# TASK PROMPT
Copy every line of the data in which the word "double" occurs.

# RECORD SET
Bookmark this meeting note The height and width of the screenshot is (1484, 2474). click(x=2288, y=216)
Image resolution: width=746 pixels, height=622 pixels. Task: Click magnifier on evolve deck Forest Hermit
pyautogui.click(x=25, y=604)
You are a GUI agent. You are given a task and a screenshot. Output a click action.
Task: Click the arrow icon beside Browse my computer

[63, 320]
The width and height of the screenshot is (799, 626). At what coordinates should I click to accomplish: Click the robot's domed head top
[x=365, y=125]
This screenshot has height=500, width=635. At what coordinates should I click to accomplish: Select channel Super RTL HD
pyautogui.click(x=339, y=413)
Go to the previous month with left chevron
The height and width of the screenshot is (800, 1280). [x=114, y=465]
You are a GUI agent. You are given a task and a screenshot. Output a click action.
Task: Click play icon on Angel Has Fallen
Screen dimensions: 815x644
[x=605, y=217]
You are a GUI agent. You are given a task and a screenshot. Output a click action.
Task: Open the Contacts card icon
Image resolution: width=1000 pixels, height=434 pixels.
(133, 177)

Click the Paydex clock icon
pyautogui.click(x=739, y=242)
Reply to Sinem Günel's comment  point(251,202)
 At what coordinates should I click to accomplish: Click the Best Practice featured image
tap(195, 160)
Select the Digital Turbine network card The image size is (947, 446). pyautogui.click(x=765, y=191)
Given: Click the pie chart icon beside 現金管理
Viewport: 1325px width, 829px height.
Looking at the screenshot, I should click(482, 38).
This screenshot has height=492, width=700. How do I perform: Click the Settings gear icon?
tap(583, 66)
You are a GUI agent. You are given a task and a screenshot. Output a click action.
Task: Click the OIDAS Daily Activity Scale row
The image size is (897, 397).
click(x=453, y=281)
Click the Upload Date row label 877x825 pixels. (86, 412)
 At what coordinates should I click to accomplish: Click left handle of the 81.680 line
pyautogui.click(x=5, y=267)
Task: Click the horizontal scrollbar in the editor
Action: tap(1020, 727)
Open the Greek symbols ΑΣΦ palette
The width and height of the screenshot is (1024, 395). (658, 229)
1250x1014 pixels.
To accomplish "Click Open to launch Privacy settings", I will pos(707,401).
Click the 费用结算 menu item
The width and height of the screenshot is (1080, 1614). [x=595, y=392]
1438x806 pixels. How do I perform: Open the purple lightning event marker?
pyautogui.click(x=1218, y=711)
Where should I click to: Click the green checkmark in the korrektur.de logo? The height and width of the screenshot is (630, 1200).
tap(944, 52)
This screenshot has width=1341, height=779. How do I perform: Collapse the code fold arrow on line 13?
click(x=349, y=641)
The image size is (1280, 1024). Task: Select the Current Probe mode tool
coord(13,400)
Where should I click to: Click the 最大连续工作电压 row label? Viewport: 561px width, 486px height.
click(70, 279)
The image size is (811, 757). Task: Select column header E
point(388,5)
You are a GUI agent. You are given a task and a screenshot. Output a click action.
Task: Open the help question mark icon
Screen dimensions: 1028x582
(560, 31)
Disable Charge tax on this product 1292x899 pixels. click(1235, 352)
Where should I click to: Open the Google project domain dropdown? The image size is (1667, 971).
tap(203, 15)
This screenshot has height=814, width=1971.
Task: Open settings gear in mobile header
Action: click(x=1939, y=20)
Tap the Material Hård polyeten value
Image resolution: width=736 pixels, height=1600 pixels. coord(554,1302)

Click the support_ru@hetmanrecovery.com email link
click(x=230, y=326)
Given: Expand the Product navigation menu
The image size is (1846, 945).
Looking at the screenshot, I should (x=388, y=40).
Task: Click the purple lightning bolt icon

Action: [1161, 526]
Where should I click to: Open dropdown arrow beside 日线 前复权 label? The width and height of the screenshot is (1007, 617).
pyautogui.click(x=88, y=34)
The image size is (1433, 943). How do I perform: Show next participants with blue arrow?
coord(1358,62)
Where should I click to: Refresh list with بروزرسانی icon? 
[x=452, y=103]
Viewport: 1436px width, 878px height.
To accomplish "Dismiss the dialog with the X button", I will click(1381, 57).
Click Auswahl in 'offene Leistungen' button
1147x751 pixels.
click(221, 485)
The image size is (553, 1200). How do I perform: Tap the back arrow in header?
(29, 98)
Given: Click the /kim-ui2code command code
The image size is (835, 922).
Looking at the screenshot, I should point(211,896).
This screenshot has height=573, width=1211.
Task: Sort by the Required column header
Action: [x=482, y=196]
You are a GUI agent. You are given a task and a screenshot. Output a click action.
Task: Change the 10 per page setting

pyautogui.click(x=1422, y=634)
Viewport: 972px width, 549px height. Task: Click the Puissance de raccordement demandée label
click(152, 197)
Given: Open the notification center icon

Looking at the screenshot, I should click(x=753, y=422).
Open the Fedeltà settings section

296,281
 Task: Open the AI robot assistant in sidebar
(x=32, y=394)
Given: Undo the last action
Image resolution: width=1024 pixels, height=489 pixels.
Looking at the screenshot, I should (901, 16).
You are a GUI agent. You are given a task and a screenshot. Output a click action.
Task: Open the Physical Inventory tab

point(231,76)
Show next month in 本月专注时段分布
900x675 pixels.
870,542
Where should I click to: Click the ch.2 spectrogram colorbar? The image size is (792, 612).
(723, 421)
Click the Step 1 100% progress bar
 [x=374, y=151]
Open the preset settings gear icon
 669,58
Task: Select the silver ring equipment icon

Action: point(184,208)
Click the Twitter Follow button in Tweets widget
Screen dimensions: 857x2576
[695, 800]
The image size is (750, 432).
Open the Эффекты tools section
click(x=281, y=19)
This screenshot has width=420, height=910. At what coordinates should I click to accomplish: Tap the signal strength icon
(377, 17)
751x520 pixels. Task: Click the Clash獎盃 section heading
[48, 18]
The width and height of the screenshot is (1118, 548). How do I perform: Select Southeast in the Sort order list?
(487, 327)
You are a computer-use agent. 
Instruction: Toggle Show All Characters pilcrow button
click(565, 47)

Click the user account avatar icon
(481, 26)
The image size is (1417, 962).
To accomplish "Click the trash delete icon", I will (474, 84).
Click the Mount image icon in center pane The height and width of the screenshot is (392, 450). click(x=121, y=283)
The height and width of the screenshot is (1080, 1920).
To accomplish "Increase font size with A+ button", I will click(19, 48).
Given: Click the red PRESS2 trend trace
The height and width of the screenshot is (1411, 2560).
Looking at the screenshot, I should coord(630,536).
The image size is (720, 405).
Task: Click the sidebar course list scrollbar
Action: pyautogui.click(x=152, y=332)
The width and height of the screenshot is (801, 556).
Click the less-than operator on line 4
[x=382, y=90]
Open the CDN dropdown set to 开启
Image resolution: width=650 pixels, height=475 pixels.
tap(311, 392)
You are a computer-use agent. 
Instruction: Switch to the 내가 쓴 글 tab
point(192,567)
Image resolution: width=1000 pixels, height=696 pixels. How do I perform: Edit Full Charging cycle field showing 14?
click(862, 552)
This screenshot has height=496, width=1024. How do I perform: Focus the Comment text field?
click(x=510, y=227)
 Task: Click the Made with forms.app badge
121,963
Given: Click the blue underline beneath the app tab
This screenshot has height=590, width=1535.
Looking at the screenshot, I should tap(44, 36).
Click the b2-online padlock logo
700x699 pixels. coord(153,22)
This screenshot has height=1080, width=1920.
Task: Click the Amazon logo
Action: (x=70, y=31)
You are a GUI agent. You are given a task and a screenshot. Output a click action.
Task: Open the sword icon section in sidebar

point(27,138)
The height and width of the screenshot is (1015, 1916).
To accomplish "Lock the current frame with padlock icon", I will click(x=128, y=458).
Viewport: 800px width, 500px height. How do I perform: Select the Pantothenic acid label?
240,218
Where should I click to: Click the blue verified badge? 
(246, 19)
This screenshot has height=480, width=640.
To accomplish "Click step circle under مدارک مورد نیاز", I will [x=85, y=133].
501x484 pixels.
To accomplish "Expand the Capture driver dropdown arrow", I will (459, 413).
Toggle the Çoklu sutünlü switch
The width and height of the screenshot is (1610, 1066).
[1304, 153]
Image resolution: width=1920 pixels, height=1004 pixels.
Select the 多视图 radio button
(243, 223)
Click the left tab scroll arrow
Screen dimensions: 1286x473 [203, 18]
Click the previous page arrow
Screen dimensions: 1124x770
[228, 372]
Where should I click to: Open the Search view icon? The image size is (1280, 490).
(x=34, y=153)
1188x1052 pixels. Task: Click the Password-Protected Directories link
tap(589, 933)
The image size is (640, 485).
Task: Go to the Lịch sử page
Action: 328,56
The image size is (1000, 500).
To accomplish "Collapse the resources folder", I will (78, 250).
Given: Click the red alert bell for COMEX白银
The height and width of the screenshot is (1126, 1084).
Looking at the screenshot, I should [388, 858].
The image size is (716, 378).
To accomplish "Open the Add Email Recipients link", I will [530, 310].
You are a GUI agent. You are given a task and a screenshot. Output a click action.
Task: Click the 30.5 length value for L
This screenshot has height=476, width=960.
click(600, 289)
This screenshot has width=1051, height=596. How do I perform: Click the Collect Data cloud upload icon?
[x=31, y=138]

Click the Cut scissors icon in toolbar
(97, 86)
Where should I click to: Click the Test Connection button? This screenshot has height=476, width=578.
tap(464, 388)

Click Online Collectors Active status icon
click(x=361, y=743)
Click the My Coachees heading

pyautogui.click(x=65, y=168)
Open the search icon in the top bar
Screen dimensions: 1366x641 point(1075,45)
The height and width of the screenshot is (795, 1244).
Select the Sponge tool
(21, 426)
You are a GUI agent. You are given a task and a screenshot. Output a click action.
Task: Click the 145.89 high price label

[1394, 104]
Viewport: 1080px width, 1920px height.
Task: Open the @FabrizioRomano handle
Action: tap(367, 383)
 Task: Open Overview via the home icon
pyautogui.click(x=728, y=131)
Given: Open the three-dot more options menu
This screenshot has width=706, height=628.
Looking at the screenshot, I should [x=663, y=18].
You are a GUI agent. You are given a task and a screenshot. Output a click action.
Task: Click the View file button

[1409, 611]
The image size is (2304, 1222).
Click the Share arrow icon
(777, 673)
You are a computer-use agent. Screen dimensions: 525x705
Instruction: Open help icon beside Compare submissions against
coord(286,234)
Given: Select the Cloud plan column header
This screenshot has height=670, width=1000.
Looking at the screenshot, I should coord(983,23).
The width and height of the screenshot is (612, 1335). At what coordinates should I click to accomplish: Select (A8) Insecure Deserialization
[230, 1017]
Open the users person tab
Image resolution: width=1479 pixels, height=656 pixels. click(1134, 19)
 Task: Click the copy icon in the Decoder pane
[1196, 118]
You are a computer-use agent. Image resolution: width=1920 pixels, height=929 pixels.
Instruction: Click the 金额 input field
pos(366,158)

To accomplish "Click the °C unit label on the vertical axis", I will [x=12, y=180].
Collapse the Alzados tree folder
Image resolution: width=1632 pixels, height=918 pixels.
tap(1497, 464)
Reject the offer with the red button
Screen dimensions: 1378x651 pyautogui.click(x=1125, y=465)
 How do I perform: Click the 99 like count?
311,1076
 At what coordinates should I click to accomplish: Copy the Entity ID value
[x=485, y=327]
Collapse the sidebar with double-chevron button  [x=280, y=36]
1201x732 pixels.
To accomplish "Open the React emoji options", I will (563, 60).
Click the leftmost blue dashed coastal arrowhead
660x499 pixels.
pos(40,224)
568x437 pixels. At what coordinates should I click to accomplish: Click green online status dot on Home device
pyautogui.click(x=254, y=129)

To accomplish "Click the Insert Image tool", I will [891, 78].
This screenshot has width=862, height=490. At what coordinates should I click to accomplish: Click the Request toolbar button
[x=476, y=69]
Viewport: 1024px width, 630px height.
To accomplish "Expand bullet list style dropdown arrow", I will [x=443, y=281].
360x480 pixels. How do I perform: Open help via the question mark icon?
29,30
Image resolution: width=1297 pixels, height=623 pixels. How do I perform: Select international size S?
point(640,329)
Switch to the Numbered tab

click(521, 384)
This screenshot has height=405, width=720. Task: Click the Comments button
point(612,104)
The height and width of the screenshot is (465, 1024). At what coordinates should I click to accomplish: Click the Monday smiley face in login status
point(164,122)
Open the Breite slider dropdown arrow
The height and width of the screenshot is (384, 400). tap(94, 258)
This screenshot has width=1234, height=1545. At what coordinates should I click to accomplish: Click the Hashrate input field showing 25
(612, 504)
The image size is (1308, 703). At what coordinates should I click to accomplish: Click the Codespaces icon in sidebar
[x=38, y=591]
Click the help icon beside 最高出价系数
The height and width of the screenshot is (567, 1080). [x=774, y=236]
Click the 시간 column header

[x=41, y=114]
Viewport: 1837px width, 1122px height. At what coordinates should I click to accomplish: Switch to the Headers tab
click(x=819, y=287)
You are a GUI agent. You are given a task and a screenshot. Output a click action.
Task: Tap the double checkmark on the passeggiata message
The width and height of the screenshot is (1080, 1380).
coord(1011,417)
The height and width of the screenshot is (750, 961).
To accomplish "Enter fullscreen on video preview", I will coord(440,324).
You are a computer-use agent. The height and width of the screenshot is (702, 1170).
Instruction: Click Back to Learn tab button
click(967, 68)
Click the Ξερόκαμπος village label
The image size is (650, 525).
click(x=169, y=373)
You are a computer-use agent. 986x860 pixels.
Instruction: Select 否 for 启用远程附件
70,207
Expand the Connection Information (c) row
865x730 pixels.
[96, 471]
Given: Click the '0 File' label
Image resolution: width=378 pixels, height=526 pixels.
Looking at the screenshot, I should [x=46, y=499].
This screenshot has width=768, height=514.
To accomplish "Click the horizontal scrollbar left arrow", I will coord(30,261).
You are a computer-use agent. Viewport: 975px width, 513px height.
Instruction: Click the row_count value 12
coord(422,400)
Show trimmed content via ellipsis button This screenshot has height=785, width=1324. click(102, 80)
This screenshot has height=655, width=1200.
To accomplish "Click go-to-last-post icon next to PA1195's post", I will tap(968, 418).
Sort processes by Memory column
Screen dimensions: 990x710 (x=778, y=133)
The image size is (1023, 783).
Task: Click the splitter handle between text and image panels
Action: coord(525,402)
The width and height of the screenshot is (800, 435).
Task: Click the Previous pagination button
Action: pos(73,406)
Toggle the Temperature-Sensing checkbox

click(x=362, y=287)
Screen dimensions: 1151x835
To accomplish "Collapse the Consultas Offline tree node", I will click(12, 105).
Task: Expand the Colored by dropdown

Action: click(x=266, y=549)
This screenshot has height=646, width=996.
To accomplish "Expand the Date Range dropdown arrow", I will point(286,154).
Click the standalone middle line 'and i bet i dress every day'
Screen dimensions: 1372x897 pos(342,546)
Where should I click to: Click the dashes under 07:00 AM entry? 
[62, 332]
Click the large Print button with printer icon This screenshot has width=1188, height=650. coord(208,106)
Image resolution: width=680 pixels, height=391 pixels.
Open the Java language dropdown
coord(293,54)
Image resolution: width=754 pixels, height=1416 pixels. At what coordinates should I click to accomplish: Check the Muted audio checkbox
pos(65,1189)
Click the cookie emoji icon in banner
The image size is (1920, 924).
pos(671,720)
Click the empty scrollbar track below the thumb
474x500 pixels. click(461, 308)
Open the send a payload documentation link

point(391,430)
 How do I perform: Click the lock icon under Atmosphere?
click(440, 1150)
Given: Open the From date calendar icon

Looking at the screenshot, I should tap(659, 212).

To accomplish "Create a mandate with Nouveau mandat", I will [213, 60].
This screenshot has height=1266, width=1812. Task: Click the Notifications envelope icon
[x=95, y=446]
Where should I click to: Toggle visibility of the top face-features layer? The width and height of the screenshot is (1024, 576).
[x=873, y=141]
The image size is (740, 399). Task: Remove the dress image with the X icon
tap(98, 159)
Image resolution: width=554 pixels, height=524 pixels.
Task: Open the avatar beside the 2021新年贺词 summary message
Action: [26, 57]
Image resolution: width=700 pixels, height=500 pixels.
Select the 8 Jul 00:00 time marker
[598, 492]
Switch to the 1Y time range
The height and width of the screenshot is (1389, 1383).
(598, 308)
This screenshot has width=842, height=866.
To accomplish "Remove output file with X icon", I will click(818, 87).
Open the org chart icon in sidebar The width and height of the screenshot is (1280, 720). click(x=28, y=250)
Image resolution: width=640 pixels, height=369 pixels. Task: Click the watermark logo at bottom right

# RESULT OF THIS EXERCISE
Collapse the sidebar with double-chevron button  [x=280, y=36]
Task: Tap the double checkmark on the passeggiata message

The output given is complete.